一人目のゲストは稀代の"フラジャイルダンサー"とセイゴオが称える勅使川原三郎さん。ダークブルーに暗転するステージに舞台映像「MIROKU」が流れると、会場は一気に異世界へと引き込まれた。広隆寺の弥勒菩薩像や稲垣足穂の同名の小説に感化されたという本作について「古(いにしえ)は身体のなかにある。身体はモノよりも古いのではないか」と語る勅使川原さんに、二人のトークは時空・身体・弱さといったキーワードをめぐって一挙に加速していく。

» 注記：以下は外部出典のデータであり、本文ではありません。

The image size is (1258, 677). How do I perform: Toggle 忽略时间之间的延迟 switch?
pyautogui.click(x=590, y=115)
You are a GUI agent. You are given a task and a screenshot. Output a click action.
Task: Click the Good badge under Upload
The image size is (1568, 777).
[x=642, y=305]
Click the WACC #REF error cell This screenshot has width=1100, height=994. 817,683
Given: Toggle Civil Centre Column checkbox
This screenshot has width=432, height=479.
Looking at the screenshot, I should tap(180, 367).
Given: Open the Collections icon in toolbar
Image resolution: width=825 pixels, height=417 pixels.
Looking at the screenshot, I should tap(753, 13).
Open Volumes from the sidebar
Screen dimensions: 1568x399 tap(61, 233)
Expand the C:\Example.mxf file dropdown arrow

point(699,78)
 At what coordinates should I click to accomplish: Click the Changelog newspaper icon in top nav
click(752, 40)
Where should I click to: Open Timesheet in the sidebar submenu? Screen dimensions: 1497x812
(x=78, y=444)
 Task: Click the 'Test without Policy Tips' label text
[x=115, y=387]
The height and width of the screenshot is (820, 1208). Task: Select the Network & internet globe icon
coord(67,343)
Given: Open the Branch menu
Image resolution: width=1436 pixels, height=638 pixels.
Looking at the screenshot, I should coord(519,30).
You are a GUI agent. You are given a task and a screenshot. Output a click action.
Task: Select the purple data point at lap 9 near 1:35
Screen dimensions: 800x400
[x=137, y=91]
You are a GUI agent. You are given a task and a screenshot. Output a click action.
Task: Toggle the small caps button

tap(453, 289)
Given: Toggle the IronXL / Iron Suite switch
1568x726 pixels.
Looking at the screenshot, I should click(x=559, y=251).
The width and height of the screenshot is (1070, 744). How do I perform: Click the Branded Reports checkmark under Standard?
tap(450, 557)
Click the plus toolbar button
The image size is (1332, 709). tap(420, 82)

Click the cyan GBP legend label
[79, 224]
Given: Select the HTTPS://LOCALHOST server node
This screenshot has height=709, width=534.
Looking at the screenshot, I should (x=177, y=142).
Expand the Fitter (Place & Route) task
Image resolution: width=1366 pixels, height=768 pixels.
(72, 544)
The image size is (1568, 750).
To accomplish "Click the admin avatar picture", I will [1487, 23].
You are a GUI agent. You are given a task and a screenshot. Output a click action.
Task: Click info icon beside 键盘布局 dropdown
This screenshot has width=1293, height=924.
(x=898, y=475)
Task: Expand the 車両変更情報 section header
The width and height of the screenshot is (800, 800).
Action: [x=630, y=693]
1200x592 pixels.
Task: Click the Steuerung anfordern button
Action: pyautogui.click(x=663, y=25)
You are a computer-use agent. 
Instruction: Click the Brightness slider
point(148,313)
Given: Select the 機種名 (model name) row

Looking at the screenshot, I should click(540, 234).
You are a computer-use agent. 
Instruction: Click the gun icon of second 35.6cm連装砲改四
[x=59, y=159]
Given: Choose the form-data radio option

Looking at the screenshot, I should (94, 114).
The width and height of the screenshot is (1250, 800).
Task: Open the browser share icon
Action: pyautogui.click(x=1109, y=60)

つづいて上映された「GLASS TOOTH」は以前からセイゴオが絶賛してやまない作品。舞台に敷き詰められた4トンのガラスの上で踊るという危険きわまりないパフォーマンスである。会場に響き渡るガラス破片の音とともに対話がつづく。
セイゴオ「危険からすべてははじまる。ただし勅使川原さんの作品には"危険"というだけではない何かがある」
勅使川原「非日常によってこそ感じるものがある。定かでないから表現に適さないかというと決してそうではない」
セイゴオ「ギリギリのインターフェースに迫る凄さがない限りアートは成り立たない」
勅使川原「光に対する畏れ。そして細かな時間の集積する無数の瞬間の上で踊る感覚」
交差する二人の言葉に乗って、舞台上の身体はいっそう鮮やかなフィギュアをとき放っていった。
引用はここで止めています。